* PROBLEM DESCRIPTION *
Lines from the beginning of the entries up to and including the one with "Given: Follow the 'click here' details link" must be duplicated word for word; leave out all others.

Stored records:
★ ★ ★ ★ ★

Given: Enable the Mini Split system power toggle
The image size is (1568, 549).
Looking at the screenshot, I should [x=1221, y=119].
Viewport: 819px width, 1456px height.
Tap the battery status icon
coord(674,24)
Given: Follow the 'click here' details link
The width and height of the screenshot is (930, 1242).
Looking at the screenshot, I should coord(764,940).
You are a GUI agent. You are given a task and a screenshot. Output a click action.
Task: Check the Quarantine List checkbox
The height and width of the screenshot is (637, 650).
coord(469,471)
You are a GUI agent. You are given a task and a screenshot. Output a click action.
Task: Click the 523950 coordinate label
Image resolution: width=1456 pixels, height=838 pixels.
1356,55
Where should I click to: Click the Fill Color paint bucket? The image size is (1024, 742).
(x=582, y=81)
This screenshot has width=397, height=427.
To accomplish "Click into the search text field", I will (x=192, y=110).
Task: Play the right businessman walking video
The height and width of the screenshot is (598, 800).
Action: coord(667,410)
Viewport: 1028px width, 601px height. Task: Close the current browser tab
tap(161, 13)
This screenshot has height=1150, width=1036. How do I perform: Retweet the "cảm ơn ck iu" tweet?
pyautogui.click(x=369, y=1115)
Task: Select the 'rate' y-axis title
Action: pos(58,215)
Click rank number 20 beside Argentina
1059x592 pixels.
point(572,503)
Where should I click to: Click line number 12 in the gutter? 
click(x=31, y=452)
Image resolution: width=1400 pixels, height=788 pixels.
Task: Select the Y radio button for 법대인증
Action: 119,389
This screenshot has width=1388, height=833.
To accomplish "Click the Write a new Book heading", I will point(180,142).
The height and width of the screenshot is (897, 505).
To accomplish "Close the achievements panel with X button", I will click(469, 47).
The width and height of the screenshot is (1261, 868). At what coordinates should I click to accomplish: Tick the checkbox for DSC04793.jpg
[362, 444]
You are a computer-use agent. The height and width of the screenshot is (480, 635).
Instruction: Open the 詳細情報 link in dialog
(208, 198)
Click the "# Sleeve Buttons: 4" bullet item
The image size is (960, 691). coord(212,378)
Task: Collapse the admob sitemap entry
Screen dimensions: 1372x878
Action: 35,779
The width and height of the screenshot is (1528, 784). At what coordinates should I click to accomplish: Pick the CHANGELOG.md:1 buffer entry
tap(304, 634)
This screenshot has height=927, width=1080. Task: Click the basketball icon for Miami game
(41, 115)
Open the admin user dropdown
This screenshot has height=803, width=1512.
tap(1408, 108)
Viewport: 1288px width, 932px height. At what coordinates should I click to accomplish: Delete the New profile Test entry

★ ★ ★ ★ ★

* SOLUTION TO THIS TASK *
Given: Enable the Mini Split system power toggle
The image size is (1568, 549).
Looking at the screenshot, I should [x=1221, y=119].
Viewport: 819px width, 1456px height.
Tap the battery status icon
coord(674,24)
Given: Follow the 'click here' details link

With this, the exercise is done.